Intel’s new 10nm processors are obviously the reason why the 12″ MacBook is dead
For those who haven’t been paying attention, we now have Intel ARK pages for the first of Intel’s 10nm Y-series and U-series CPUs.
The Y-series CPUs are the lowest TDP Intel develops, and has been 4.5W or 5W in previous releases. These processors were used on the 12″ MacBook, and are used in a custom higher-TDP configuration in the new MacBook Air, which the latter can handle because it has a fan, whereas the 12″ MacBook didn’t.
Now, in the move to quad-core on the Y-series, Intel has jumped from their previous 5W TDP to a much higher 9W TDP, with the ability to downclock to 8W on the [i3](https://ark.intel.com/content/www/us/en/ark/products/197123/intel-core-i3-1000g4-processor-4m-cache-up-to-3-20-ghz.html) and no options for downclocking on the [i5](https://ark.intel.com/content/www/us/en/ark/products/197121/intel-core-i5-1030g4-processor-6m-cache-up-to-3-50-ghz.html) or [i7](https://ark.intel.com/content/www/us/en/ark/products/197120/intel-core-i7-1060g7-processor-8m-cache-up-to-3-80-ghz.html).
It is unlikely that the 12″ MacBook, which was probably already pushing it thermally, would be able to handle what is effectively a 100% increase from the 4.5W TDP of the Broadwell processor it was designed against. The new MacBook Air has a fan, presumably because Intel had already communicated this change to manufacturers ahead of time when Apple designed the new MacBook Air. This effectively means that the processors that the 12″ MacBook would need are no longer being developed by Intel (or AMD, for that matter), which means that the product is doomed, as least as long as Macs stay on x86.

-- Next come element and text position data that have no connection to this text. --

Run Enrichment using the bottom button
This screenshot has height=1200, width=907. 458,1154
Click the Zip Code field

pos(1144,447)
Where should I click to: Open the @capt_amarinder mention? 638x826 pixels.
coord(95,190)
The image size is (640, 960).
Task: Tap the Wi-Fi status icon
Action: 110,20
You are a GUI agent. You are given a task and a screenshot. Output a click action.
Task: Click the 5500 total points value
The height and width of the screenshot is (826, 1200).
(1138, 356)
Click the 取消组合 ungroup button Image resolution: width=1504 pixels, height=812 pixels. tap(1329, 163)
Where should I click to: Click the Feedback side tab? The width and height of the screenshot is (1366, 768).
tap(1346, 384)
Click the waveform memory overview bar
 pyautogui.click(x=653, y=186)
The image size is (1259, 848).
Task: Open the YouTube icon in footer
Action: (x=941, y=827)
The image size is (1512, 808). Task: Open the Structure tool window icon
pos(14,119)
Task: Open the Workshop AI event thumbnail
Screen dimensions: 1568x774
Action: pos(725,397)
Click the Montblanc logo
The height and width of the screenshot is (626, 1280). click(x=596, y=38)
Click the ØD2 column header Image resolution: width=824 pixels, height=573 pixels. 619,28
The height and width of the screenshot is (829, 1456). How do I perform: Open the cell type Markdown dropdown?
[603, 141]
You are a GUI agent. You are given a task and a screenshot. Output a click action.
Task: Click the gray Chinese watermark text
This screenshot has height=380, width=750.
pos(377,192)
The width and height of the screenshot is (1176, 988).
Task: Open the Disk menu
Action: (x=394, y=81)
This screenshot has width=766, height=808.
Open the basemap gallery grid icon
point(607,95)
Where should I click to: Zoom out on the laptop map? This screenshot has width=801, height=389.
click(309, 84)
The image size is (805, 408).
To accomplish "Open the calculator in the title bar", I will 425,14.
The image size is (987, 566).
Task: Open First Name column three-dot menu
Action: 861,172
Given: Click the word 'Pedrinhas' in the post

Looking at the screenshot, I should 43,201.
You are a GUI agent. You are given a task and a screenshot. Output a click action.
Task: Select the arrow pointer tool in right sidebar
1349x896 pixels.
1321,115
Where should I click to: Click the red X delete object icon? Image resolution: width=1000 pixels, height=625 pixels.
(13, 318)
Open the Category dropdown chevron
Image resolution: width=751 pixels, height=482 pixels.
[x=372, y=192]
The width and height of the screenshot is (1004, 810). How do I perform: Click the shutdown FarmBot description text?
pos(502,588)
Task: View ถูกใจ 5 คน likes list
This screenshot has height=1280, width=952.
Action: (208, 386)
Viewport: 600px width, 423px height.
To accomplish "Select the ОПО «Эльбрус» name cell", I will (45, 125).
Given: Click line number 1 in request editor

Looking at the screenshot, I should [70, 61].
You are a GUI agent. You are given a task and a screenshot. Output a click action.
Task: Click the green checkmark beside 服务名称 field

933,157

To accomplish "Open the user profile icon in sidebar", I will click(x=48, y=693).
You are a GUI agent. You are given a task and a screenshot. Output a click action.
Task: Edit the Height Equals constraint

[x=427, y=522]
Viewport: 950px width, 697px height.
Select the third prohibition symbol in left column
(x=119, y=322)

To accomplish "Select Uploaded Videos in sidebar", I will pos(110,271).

On a slightly unrelated side-note, these new processors are really sweet for the Air though. The quad-core design will give a serious boost in multithreaded workloads, the jump to the new 10nm iGPUs and the jump from Intel’s UHD GPU line to the superior Iris line will probably get around a 100% graphics improvement year-over-year, and the jump from 2133MHz LPDDR3 RAM to 3733MHz LPDDR4X RAM, as well as support for 32GB RAM configurations, will also offer significant real-world improvements across the board.